AIM
Present the lines from the one containing "Where should I click to: Click the object" through the one containing "pos(769,27)" as a numbered list, leaving out any blank lines.

┏━━

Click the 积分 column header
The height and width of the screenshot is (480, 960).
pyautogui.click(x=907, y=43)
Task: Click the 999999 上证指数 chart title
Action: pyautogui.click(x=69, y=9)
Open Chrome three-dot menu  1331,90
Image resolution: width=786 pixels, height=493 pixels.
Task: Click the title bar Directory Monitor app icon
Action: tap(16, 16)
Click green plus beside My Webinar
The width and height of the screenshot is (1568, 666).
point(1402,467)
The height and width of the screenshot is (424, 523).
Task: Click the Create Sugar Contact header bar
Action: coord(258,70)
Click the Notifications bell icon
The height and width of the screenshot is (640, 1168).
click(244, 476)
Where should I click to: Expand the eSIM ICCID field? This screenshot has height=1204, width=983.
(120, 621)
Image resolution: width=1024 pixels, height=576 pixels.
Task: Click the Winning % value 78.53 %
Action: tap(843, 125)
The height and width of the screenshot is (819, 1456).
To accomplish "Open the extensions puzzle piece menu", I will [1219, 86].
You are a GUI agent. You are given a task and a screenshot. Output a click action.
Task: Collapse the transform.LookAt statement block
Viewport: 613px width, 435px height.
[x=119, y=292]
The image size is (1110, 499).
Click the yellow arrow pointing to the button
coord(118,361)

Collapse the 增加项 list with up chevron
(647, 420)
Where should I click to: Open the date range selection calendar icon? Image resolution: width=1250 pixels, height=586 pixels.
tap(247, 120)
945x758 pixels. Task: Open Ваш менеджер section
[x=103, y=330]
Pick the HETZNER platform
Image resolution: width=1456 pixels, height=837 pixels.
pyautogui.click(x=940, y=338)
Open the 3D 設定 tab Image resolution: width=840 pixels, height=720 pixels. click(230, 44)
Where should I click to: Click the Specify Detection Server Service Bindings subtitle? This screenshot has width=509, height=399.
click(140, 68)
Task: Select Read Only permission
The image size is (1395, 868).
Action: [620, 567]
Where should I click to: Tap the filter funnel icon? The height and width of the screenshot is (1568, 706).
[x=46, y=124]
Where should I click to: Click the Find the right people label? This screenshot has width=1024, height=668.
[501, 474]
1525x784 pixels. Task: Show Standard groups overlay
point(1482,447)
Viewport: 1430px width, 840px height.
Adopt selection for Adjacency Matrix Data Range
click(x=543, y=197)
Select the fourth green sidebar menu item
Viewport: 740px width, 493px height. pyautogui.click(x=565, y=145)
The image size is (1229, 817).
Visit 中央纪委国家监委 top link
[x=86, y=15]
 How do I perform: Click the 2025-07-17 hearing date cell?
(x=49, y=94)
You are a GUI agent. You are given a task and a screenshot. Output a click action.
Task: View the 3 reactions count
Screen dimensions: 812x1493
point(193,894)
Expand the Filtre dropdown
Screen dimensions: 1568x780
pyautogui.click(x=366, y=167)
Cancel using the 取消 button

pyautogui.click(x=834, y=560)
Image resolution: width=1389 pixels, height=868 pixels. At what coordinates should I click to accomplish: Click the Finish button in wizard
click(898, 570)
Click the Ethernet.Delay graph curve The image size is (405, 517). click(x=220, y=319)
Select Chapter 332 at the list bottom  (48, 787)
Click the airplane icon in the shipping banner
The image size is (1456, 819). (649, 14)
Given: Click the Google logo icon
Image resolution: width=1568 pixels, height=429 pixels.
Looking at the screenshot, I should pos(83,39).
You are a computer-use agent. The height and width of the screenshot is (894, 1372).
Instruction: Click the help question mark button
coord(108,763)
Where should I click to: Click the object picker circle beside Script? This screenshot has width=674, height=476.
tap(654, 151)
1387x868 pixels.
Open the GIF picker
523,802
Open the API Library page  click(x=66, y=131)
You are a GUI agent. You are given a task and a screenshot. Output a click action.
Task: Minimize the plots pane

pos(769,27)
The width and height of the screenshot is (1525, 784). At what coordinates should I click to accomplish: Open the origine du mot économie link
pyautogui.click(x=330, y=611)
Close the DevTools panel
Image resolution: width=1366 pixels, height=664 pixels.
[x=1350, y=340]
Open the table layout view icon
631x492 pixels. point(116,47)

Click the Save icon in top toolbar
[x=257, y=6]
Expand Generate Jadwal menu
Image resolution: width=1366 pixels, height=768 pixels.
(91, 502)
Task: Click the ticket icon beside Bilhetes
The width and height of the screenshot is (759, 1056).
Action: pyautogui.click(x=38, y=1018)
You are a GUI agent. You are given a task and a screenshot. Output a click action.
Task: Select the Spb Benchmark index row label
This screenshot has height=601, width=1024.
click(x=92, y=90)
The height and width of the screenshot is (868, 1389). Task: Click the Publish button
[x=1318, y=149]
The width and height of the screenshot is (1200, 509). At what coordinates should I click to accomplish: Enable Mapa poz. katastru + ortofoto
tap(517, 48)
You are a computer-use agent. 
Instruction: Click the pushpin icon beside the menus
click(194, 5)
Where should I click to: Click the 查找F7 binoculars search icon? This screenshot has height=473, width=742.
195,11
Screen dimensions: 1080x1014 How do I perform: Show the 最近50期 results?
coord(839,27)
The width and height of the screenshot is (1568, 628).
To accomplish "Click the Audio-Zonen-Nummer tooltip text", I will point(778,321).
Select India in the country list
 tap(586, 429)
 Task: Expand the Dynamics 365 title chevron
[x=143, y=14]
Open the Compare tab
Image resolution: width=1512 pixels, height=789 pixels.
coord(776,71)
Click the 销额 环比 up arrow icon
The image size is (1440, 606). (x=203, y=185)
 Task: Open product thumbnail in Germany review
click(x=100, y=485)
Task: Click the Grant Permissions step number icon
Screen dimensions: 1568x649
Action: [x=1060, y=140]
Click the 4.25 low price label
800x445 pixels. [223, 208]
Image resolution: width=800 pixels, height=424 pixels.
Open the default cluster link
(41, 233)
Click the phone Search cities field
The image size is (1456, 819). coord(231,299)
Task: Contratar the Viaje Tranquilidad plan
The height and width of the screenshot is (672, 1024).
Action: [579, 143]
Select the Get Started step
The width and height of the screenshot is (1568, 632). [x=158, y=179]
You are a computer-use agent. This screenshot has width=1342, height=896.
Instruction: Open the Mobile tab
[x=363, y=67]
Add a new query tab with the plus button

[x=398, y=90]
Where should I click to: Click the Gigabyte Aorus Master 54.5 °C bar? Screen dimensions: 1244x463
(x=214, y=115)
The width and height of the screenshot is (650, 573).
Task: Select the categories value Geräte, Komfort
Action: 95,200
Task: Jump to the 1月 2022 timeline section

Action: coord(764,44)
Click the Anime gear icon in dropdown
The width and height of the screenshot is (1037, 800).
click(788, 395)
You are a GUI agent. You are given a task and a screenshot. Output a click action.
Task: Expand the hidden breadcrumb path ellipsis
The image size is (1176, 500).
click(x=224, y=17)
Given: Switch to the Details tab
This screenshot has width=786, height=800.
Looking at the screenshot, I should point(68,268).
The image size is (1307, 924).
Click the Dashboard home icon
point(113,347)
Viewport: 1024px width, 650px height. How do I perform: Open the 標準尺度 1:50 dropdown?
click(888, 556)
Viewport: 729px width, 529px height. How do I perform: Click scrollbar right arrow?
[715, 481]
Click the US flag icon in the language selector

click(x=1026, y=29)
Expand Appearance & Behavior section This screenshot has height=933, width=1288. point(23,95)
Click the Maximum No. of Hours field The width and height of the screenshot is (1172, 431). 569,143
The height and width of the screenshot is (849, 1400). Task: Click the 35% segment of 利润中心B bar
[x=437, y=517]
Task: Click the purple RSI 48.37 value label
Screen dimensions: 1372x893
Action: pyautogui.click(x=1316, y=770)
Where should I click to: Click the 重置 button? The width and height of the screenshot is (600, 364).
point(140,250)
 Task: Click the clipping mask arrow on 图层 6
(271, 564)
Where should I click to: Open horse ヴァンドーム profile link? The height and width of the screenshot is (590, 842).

┗━━

EXERCISE RESULT
1. Where should I click to: Click the object picker circle beside Script? This screenshot has width=674, height=476.
2. tap(654, 151)
3. 1387x868 pixels.
4. Open the GIF picker
5. 523,802
6. Open the API Library page  click(x=66, y=131)
7. You are a GUI agent. You are given a task and a screenshot. Output a click action.
8. Task: Minimize the plots pane
9. pos(769,27)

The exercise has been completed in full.